DEEP INSIGHT INTO FUNDAMENTAL ISSUES AFFECTING COMPARATIVE US-RUSSIA MILITARY MIGHT
    SYNOPSIS

    American exceptionalist culture has deep roots in
    the American founding, which even Alexis De
    Tocqueville observed in his seminal work in 1837.
    While exceptionalism is not unique to America, the
    intensity of their conviction and its global
    ramifications are. This view of its exceptionalism
    has led the US to grossly misinterpret—sometimes
    deliberately—the causative factors of key events of
    the past two centuries. Accordingly, the wrong
    conclusions have been derived, and very wrong
    lessons learned. Nowhere has this been more
    manifest than in American military thought and its
    actual application of military power.
    Time after time the American military has failed to
    match lofty declarations about its superiority,
    producing instead a mediocre record of military
    accomplishments. Starting from the Korean War the
    United States hasn’t won a single war against a
    technologically inferior, but mentally tough enemy.

====

What this exercise asks =
#1 According to the synopsis on US-Russia military might, in what year did Alexis De Tocqueville observe American exceptionalism in his seminal work?
#2 Please carry on the synopsis on US-Russia military might, picking up right after its last sentence.

Records for locating text and elements

====

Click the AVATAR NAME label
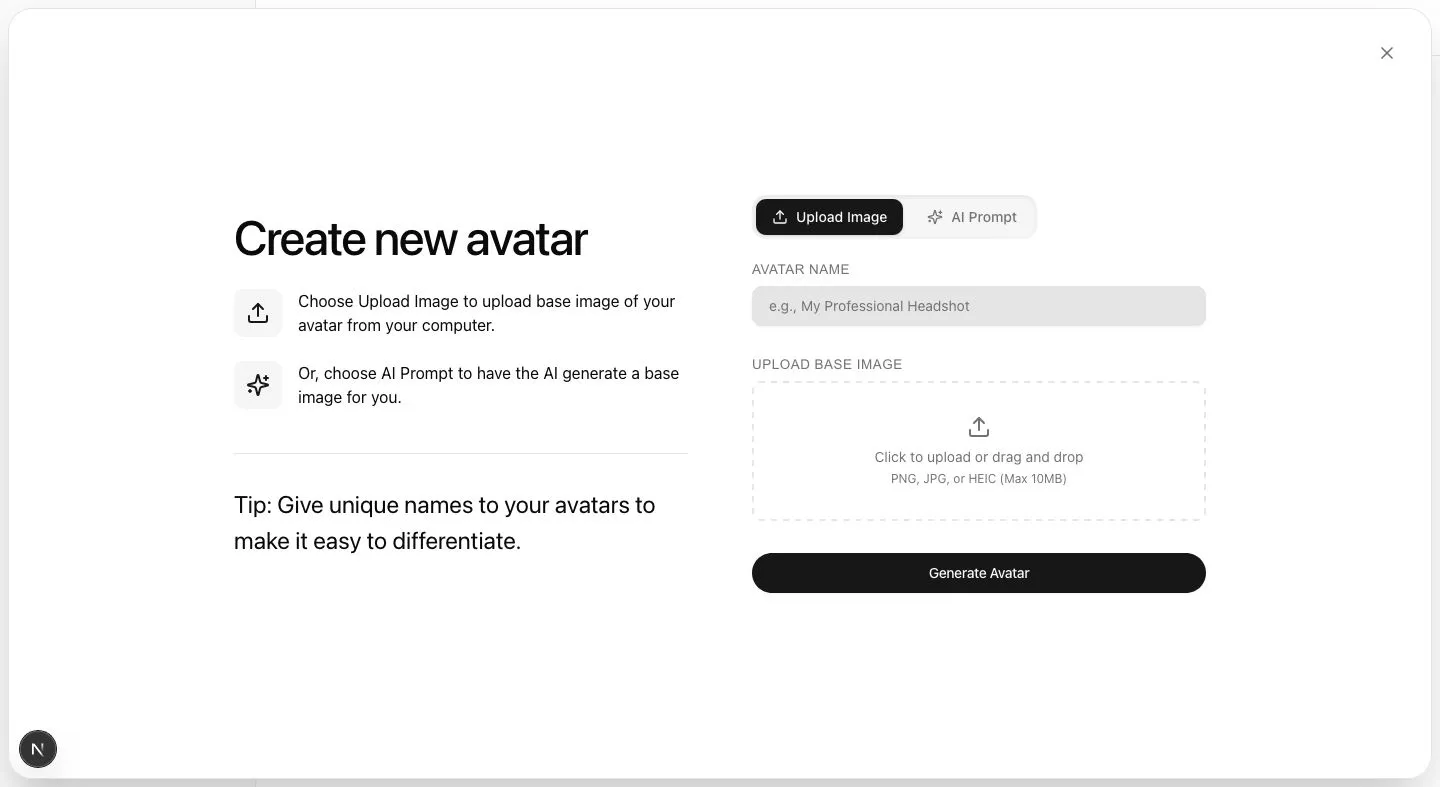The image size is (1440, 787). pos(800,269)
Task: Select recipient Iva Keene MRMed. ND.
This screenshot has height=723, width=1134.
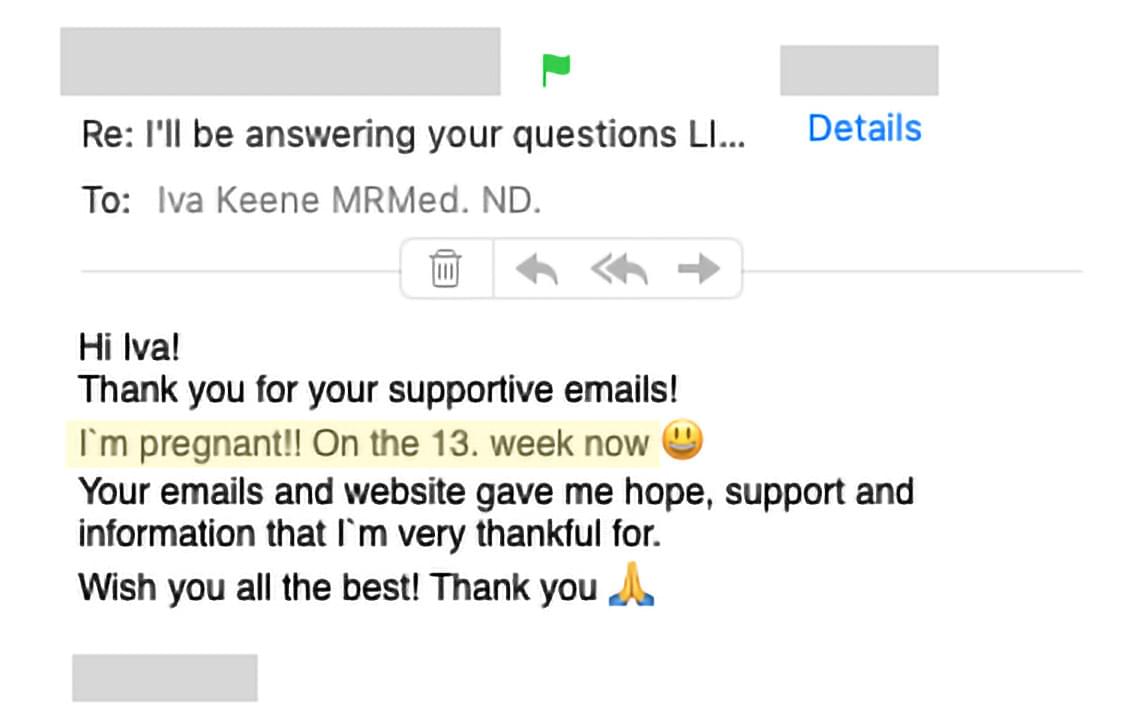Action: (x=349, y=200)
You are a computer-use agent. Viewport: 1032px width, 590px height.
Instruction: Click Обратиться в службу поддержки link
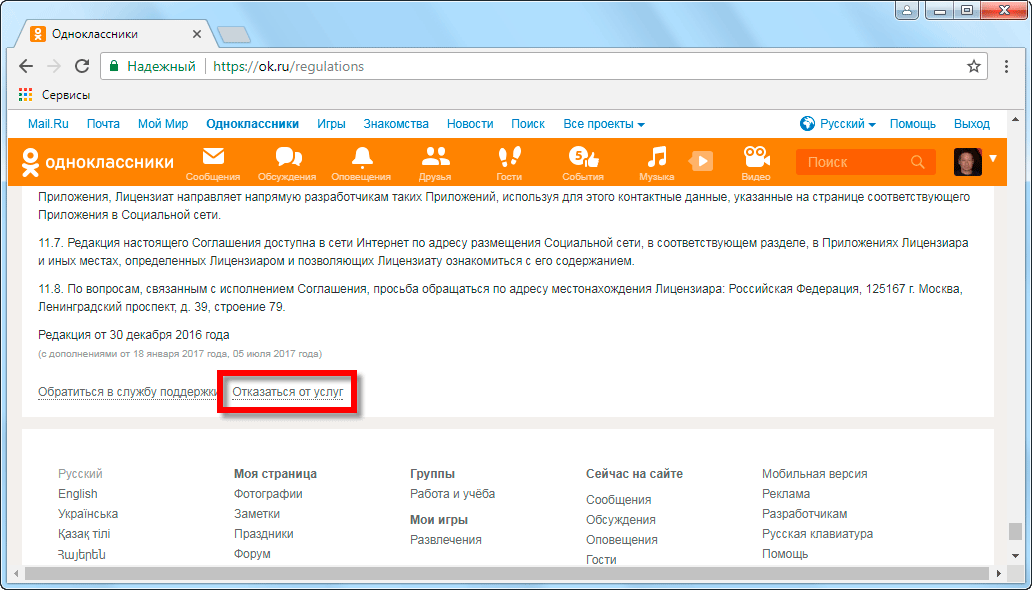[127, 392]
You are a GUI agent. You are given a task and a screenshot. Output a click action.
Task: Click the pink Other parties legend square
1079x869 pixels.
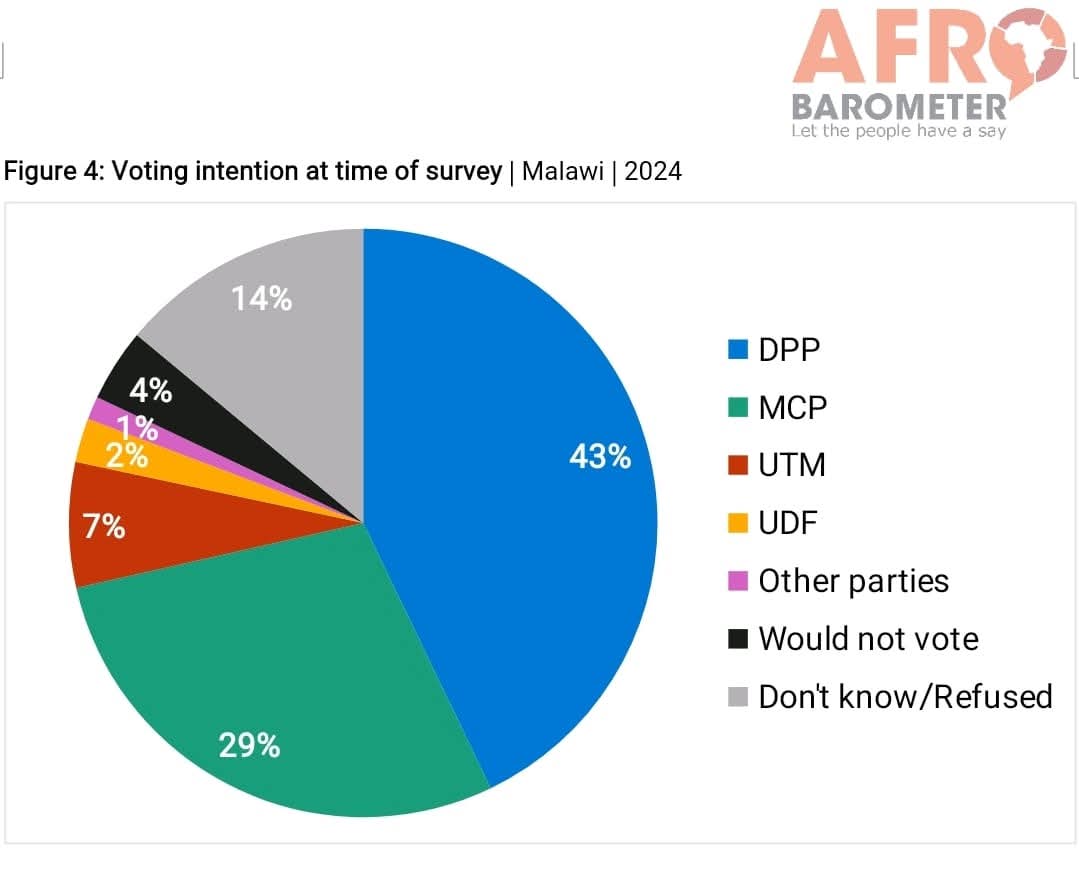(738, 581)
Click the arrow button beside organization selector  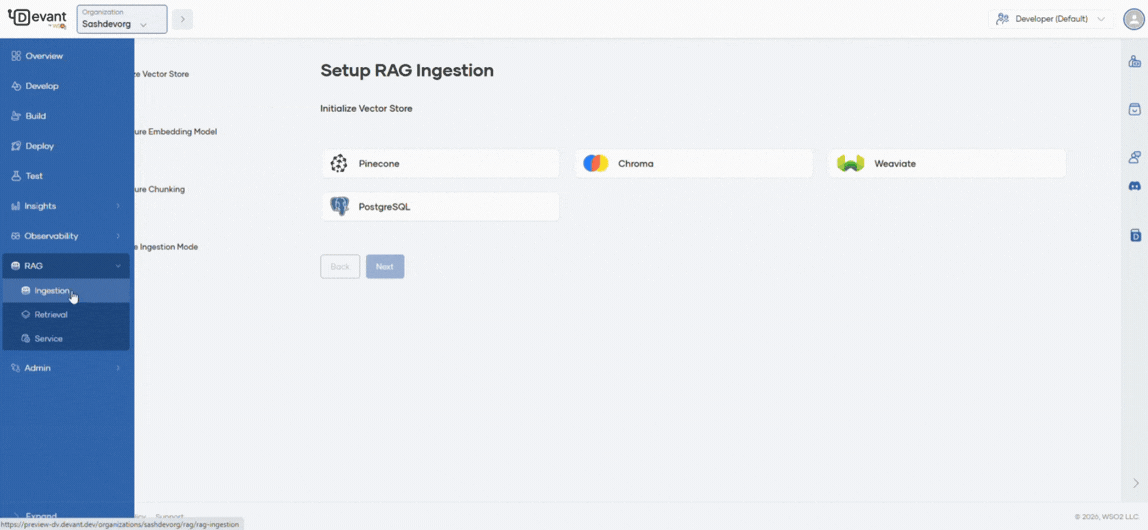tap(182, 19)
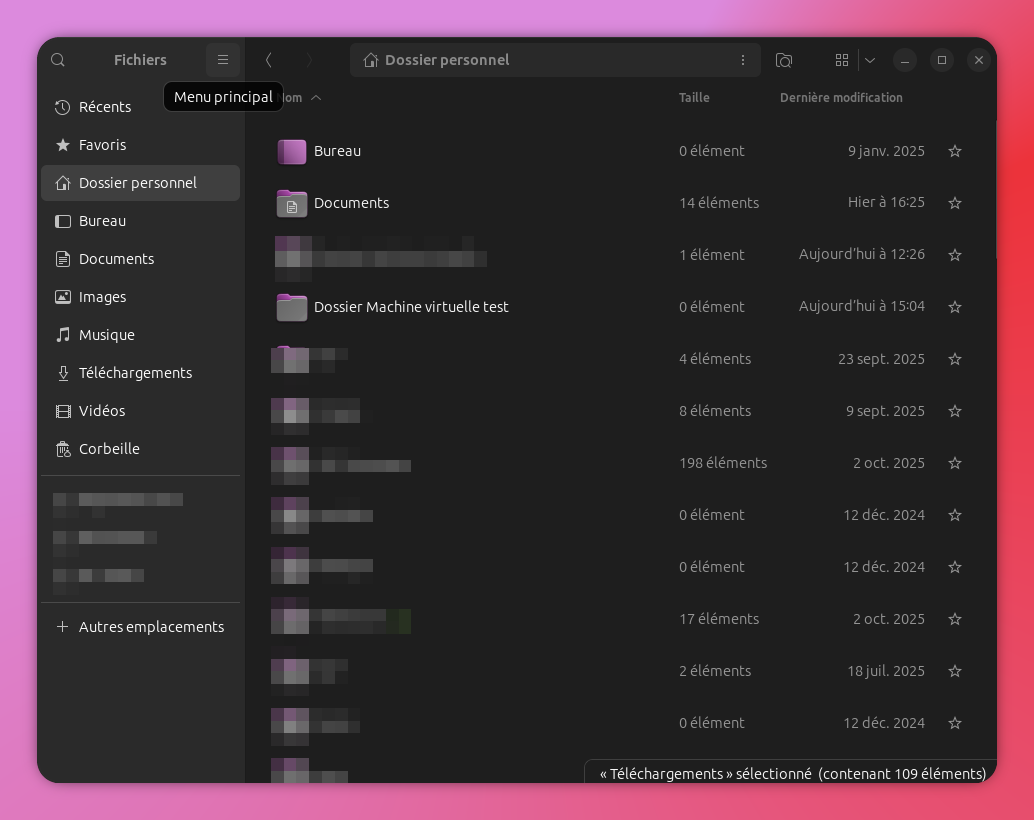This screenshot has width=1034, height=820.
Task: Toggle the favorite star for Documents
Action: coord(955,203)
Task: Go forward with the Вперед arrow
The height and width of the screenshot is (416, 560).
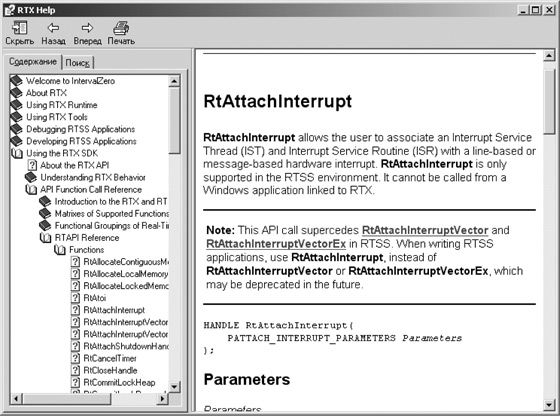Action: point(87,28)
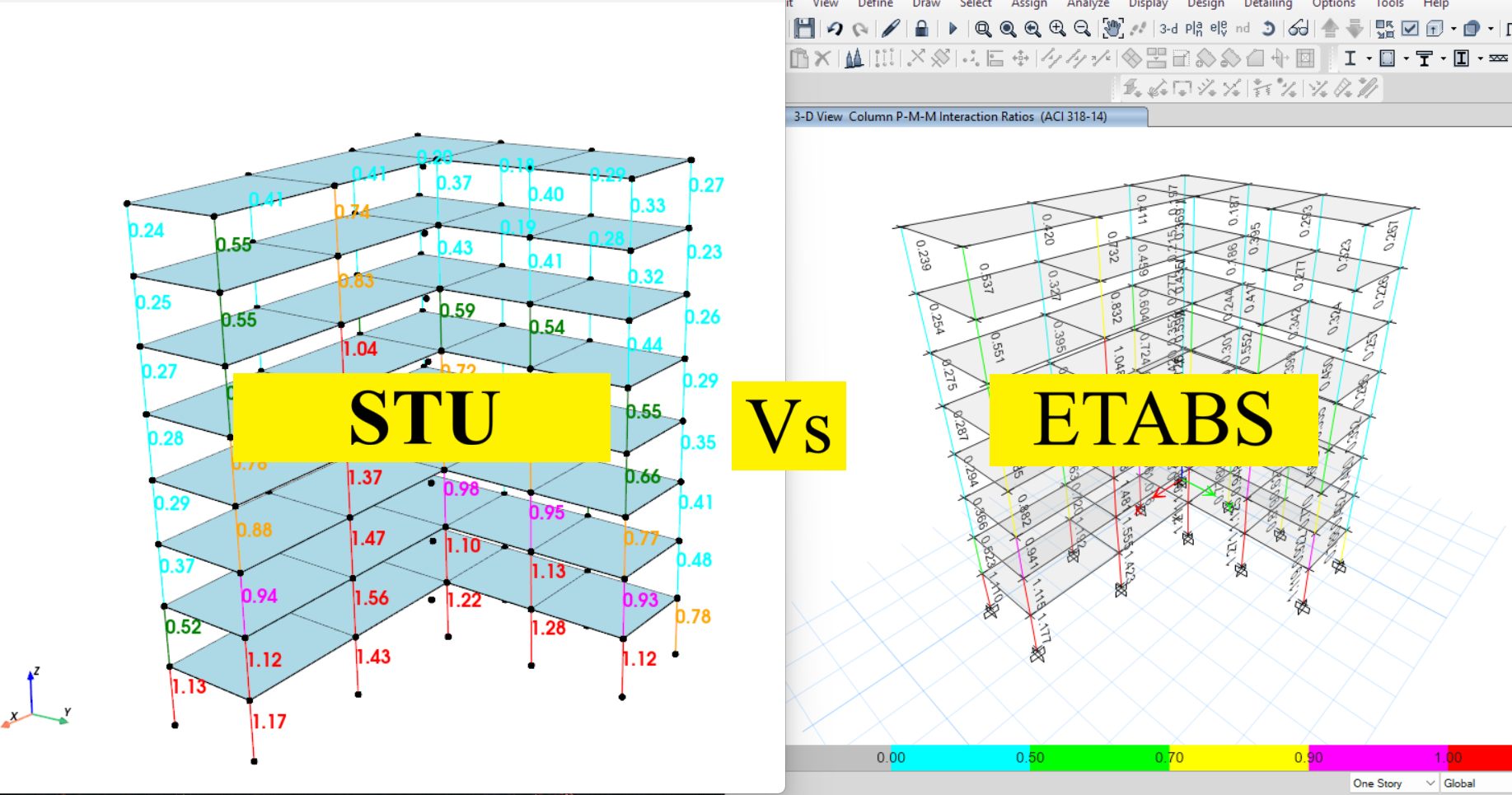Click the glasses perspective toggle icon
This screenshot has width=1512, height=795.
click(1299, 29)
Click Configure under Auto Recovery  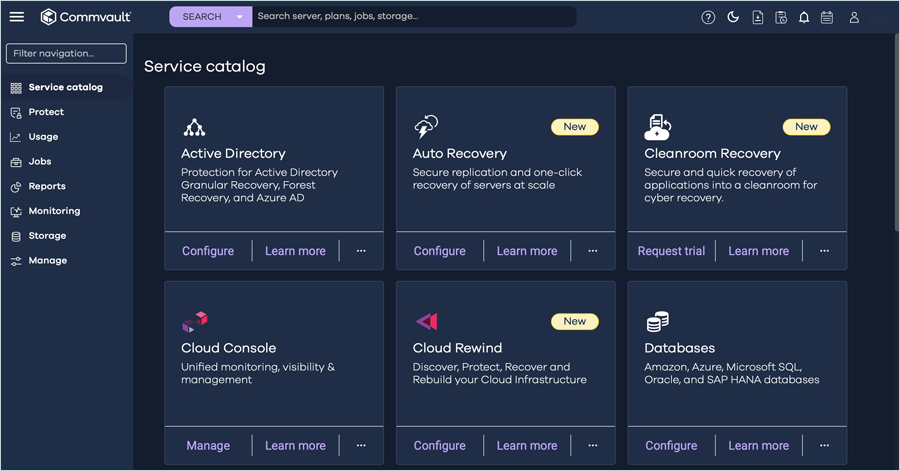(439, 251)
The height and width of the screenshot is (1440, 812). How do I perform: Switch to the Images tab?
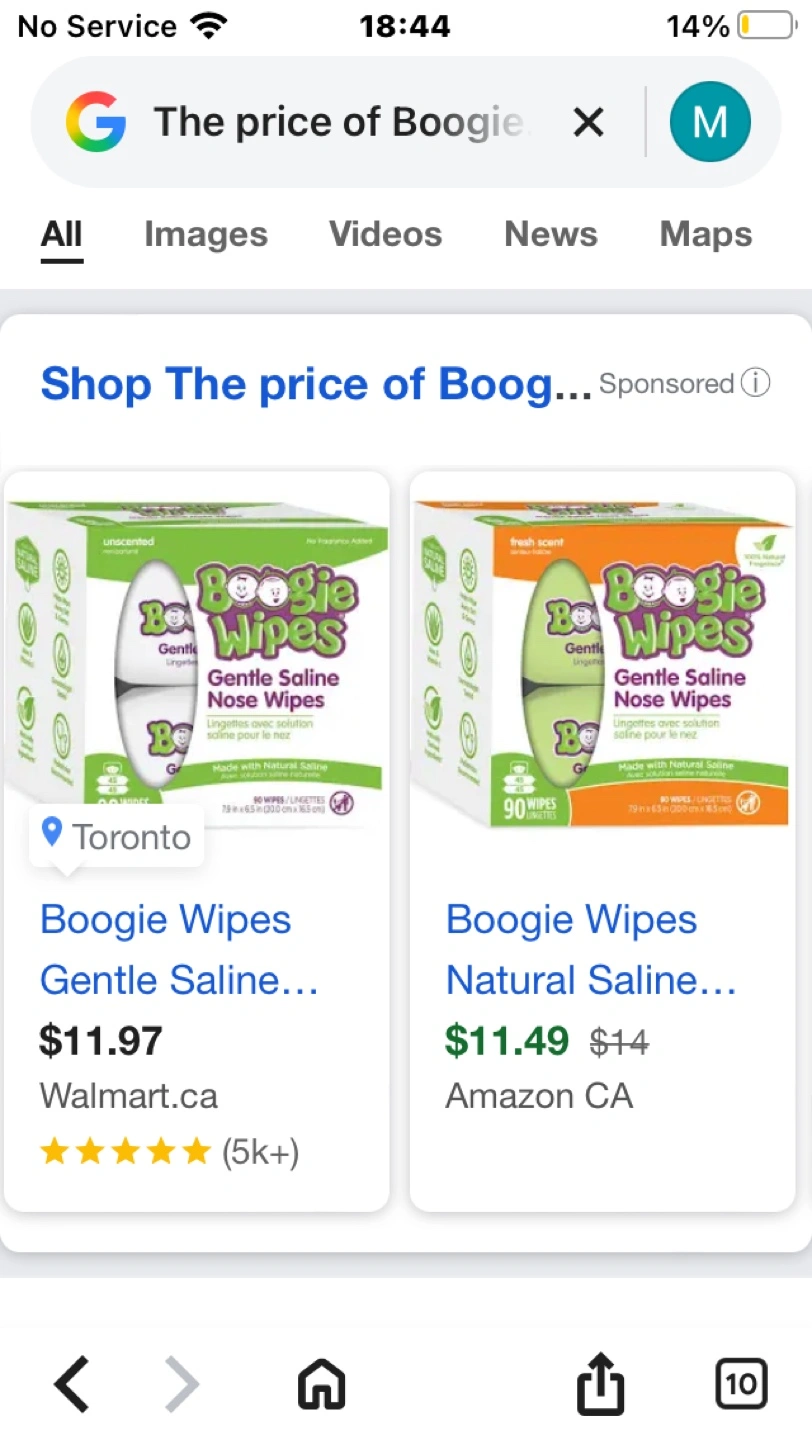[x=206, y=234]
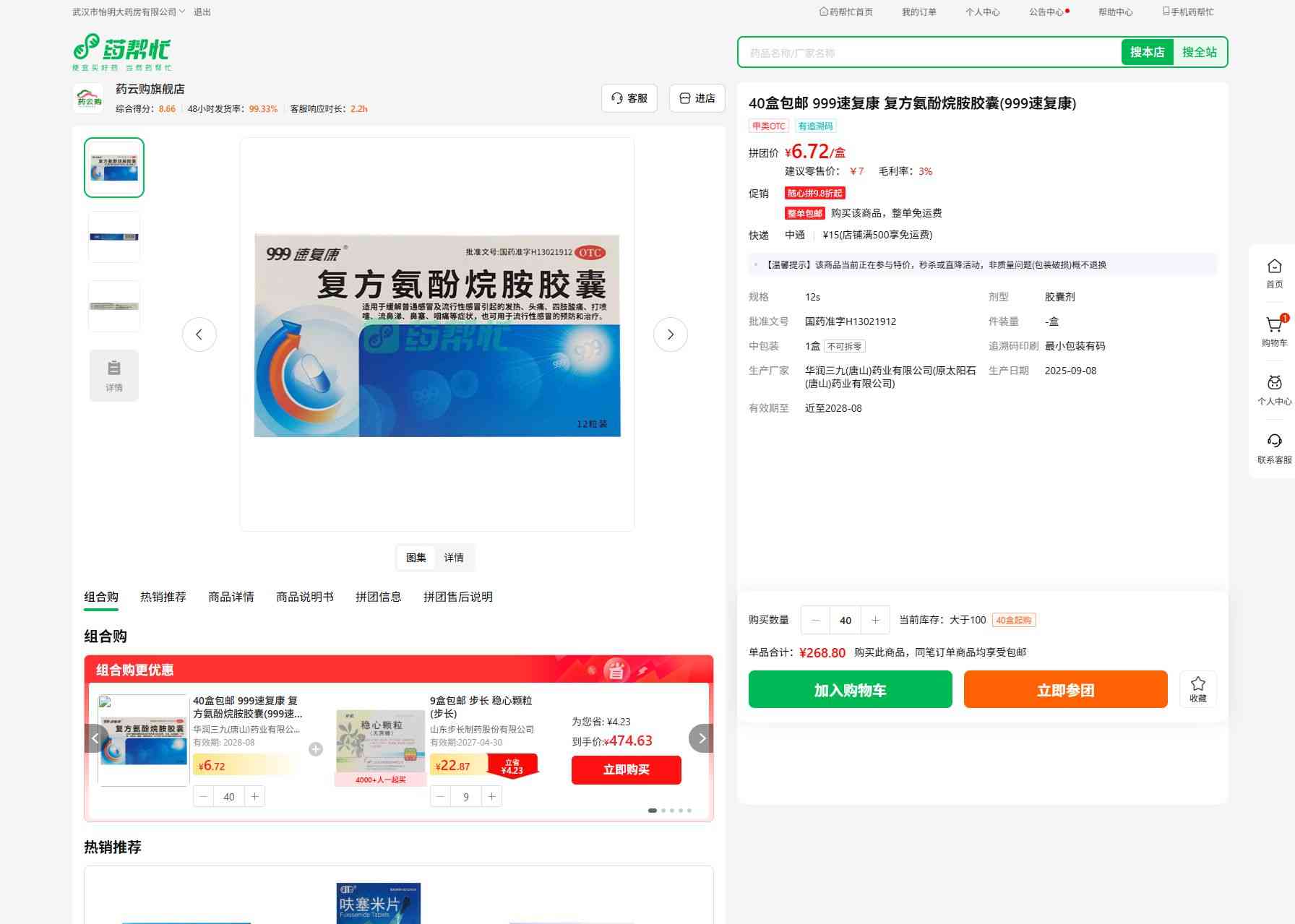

====

Answers given =
#1 1837

#2
    The technological dimension of American “strategy”
    has completely overshadowed any concern with the
    social, cultural, operational and even tactical
    requirements of military (and political) conflict.  
    With a new Cold War with Russia emerging, the
    United States enters a new period of geopolitical
    turbulence completely unprepared in any
    meaningful way—intellectually, economically,
    militarily or culturally—to face a reality which was
    hidden for the last 70+ years behind the curtain of
    never-ending Chalabi moments and a strategic
    delusion concerning Russia, whose history the US
    viewed through a Solzhenitsified caricature kept
    alive by a powerful neocon lobby, which even today
    dominates US policy makers’ minds.

    This book
    •        explores the dramatic difference between the
    Russian and US approach to warfare, which
    manifests itself across the whole spectrum of
    activities from art and the economy, to the
    respective national cultures;
    •        illustrates the fact that Russian economic,
    military and cultural realities and power are no
    longer what American “elites” think they are by
    addressing Russia’s new and elevated capacities in
    the areas of traditional warfare as well as
    cyberwarfare and space; and
    •        studies in depth several ways in which the US
    can simply stumble into conflict with Russia and
    what must be done to avoid it.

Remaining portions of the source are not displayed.